=== DATA EXTRACT ===

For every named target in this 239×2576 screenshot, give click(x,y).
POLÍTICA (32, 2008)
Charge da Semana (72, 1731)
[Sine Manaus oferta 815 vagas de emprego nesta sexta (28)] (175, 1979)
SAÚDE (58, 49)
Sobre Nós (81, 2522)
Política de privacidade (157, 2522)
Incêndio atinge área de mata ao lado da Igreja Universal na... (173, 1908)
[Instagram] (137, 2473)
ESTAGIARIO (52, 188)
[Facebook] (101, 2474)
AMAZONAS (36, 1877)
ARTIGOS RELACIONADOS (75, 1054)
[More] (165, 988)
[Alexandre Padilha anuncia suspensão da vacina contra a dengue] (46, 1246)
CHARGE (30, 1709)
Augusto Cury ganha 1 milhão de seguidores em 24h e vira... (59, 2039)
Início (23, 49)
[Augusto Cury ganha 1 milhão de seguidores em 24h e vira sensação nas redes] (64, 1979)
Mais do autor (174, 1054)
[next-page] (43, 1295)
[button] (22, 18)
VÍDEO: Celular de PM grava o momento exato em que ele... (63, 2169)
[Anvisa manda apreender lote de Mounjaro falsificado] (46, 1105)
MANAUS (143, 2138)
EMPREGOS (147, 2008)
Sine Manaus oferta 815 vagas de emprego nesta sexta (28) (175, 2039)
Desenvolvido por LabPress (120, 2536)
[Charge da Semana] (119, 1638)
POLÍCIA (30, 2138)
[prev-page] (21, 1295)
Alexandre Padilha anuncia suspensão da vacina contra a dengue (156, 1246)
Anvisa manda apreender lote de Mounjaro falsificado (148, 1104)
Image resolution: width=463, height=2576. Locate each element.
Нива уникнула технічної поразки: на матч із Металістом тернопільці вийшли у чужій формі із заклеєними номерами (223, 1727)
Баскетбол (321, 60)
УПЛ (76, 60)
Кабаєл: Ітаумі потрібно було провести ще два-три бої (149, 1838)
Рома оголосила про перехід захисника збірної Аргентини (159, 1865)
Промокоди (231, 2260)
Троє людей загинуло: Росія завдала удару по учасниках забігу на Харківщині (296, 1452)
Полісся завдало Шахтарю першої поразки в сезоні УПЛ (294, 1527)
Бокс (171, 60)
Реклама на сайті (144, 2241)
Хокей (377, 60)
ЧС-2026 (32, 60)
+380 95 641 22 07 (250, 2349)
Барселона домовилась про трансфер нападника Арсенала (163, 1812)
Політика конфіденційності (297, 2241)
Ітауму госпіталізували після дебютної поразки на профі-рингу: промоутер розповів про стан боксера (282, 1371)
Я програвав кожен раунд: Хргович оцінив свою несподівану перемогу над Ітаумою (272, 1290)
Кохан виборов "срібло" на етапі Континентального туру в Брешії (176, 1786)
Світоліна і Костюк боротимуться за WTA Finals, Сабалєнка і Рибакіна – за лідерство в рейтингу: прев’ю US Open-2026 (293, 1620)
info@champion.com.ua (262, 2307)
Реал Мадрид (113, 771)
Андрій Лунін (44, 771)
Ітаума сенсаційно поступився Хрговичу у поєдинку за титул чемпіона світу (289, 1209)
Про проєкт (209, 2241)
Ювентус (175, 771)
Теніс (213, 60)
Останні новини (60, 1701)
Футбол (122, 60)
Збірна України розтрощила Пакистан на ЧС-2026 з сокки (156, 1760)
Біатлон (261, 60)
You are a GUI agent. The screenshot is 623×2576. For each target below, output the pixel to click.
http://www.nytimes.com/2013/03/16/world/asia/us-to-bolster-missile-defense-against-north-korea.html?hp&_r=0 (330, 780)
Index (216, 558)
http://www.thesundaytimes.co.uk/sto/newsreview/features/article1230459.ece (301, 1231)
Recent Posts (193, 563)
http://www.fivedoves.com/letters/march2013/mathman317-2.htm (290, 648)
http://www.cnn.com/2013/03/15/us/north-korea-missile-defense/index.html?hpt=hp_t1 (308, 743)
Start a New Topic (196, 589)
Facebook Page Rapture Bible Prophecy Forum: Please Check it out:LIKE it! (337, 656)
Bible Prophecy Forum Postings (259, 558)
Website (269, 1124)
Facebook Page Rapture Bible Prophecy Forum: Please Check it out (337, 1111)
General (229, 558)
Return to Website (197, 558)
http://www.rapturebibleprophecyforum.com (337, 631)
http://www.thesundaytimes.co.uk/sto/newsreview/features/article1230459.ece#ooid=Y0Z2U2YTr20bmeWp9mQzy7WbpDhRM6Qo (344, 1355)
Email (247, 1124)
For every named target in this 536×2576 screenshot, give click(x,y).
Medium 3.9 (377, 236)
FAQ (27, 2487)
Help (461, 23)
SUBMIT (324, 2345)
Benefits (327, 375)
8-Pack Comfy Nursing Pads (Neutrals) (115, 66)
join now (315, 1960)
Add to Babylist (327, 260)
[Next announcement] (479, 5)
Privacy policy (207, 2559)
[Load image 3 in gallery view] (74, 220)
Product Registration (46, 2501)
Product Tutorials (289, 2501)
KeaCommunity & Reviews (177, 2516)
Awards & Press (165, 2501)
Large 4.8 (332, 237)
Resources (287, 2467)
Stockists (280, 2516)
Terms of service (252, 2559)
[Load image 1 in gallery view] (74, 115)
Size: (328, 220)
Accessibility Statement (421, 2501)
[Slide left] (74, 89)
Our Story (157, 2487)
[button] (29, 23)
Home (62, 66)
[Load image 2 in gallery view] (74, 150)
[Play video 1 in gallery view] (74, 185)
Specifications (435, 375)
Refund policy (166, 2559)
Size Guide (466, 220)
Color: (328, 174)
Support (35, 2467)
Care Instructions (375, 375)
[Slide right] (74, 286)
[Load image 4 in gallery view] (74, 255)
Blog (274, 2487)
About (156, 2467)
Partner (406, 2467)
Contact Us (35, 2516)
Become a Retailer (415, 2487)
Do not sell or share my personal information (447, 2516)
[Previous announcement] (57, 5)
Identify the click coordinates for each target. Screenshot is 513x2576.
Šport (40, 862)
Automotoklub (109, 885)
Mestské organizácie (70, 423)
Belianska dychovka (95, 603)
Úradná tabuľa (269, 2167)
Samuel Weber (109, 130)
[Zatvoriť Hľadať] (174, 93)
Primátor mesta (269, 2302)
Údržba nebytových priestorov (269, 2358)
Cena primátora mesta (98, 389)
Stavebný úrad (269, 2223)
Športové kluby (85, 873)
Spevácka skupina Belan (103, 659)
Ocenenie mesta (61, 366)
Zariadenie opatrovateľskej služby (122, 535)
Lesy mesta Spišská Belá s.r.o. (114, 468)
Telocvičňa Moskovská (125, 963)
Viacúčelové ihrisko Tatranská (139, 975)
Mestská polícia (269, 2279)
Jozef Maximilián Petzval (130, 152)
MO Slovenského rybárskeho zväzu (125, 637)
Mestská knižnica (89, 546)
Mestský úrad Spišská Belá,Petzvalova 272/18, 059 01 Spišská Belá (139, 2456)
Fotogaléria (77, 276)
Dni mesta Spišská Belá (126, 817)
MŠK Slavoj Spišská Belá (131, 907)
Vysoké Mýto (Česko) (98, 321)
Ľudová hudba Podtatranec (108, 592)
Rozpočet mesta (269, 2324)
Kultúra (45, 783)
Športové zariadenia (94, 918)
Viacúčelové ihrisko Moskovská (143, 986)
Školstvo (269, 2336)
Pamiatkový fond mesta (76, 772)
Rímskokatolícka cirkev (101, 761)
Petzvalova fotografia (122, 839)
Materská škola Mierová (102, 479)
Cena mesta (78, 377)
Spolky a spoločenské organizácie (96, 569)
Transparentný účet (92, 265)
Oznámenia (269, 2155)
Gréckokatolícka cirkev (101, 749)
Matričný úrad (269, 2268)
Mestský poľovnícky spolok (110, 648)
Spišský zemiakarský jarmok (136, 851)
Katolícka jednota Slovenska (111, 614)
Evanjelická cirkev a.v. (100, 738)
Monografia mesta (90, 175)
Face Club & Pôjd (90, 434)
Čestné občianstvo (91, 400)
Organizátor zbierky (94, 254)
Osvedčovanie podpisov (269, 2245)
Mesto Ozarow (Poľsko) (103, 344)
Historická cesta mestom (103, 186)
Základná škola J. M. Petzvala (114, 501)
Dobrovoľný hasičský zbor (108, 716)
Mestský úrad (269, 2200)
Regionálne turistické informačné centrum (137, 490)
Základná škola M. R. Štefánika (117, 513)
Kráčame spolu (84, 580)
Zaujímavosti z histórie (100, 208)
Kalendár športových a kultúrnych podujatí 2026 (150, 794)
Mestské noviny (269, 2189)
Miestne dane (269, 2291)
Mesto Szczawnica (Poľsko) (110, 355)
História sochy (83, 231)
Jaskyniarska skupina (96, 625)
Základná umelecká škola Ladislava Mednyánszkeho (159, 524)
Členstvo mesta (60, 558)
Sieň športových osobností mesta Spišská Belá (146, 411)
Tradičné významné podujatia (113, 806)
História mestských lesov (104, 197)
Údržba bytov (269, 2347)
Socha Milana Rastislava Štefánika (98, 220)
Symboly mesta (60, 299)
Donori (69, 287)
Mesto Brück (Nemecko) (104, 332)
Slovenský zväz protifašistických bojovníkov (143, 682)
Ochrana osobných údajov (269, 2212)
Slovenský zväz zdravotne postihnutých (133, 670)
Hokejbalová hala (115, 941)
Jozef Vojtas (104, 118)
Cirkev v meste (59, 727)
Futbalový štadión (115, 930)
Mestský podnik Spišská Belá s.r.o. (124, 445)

===

TRY IT »
Of the entries above, transcribe exactly those lines that fall between the line containing "Cena mesta (78, 377)" and the line containing "Organizátor zbierky (94, 254)", together with those two lines.

WRITTEN ANSWER »
Cena mesta (78, 377)
Spolky a spoločenské organizácie (96, 569)
Transparentný účet (92, 265)
Oznámenia (269, 2155)
Gréckokatolícka cirkev (101, 749)
Matričný úrad (269, 2268)
Mestský poľovnícky spolok (110, 648)
Spišský zemiakarský jarmok (136, 851)
Katolícka jednota Slovenska (111, 614)
Evanjelická cirkev a.v. (100, 738)
Monografia mesta (90, 175)
Face Club & Pôjd (90, 434)
Čestné občianstvo (91, 400)
Organizátor zbierky (94, 254)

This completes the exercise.